Note: This project is currently on hold.
The reason for this is that I'm working on porting GT.M to Win32.
After that I will clean up the perl stuff so it's ready to be an optional component of the main GT.M tree.

Overview | Download | Documentation | Contact | Customized Perl | Future | License

Stefan's (oesi's) Perl enabled GT.M Tree

This is the official site about the inofficial Perl support for GT.M.
If you never heard of GT.M - it's a great hirachical database made by Sanchez -
available including source code under GPL.

This page is all about Perl support for GT.M - about running GT.M and Perl in the same address-space - about the interaction between GT.M and Perl.

Read this for documentation about embedding Perl in GT.M.
Read this for information about embedding GT.M in Perl, look at primes.pl to see how to access globals from Perl - it's not much slower than the GT.M version primes.m.
An even more cool version ties the global to a perl hash (using GTM::GlobalTie), coolprimes.pl.

Download

Here is the ChangeLog, please read it first.
Patches here are not what I would call stable so don't use it on production systems without extensive testing.
Here is the latest patch gtm_V44004_linux_i386_src-perl-45.diff.gz
Here are some older, obsolete revisions:
gtm_V44004_linux_i386_src-perl-44.diff.gz
gtm_V44004_linux_i386_src-perl-43.diff.gz
gtm_V44004_linux_i386_src-perl-41.diff.gz

Documentation

The following man-pages are currently available:

Contact

Please report all problems with this module to Stefan Traby <stefan@hello-penguin.com>.
This tree is not stable yet, but I'm working on it and we plan to use the stuff on about 180 production systems.
I'm open to discussions - you can direct feature-requests directly to me.
I'm also willing to support you if you have problems installing this module - if it's not too time-consuming.
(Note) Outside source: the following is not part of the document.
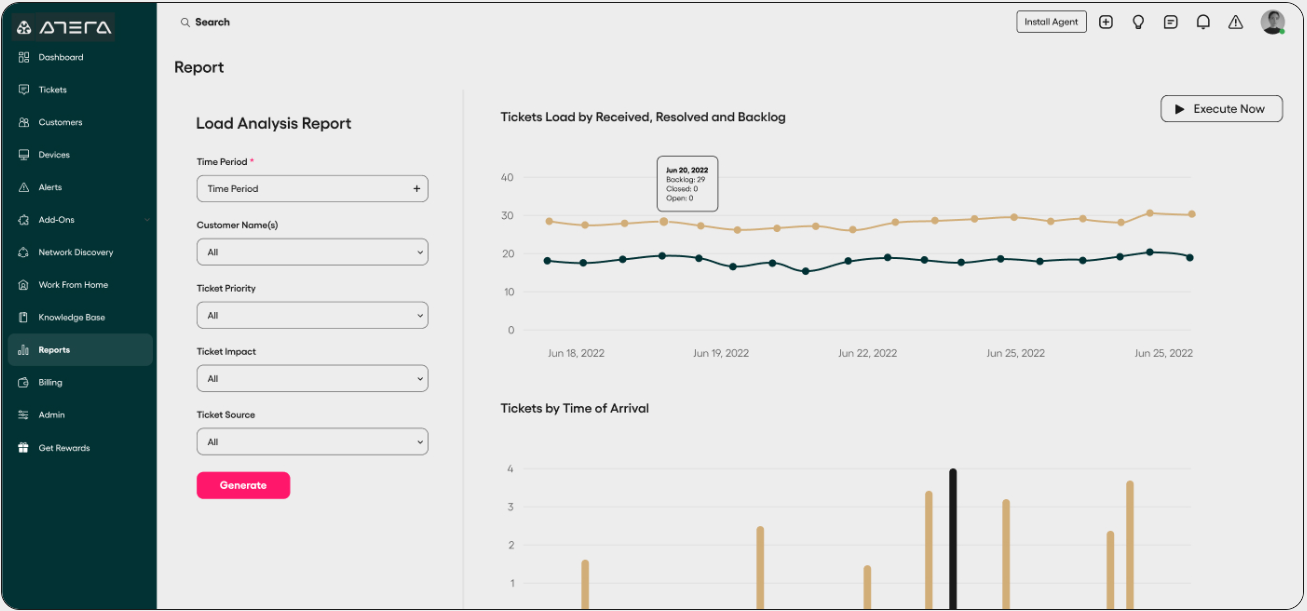This screenshot has width=1307, height=611.
Task: Open the chat messages icon
Action: click(x=1170, y=22)
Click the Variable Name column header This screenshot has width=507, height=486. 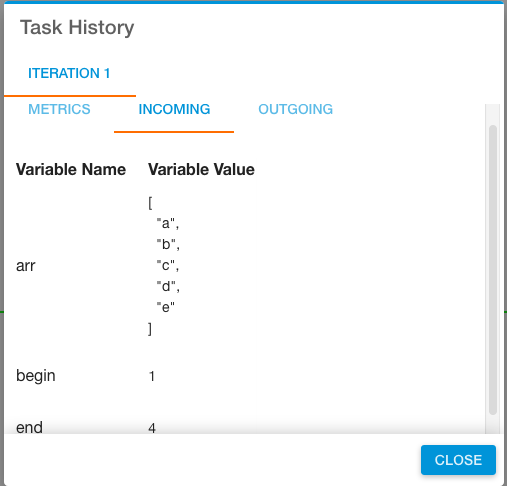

Creating your own Perl especially for GT.M

Well, you can use your system Perl - but I suggest to build a Perl for GT.M separately.
The reason for this is that most system Perl's have threads in it - and Perl threads are fundamentally broken by design - they are slow and they act like the fork-model by default - they share nothing.
It's for example not possible to create an anonymous subroutine in one thread and to use it afterwards within other threads.
If you use GT.M with embedded thread-enabled Perl, call GT.M functions just from one thread.
I heavily suggest to use Marc Lehmanns Coro module instead of threads.
I also suggest to not use use64bitint on 32 bit architectures.
It works, but it makes the stuff 20% slower.
I use Perl 5.8.3 self-compiled for GT.M and I install it under /usr/gtm-perl/.
Here - just for reference - how I configure my Perl - Perl-Configure.sh.txt
Note: It's important to know that Perl-enabled GT.M uses the compiler that Perl used for building Perl - and also the CFLAGS that Perl used.
This can cause trouble on Perl systems that are built by newer gcc compilers - they have no support for varargs.h anymore - which is cool because varargs.h is obsolete since about 15 years.
I hope that Sanchez will address this soon.

Future

Here some of my plans related to Perl support within GT.M:

License

All the stuff here is available under GPL.
If you need a different licensing, contact me.
Additionally,
     Sanchez Computer Associates, Inc.
     40 Valley Stream Parkway
     Malvern, PA 19355, USA
is allowed to do with my Perl-stuff what ever they want.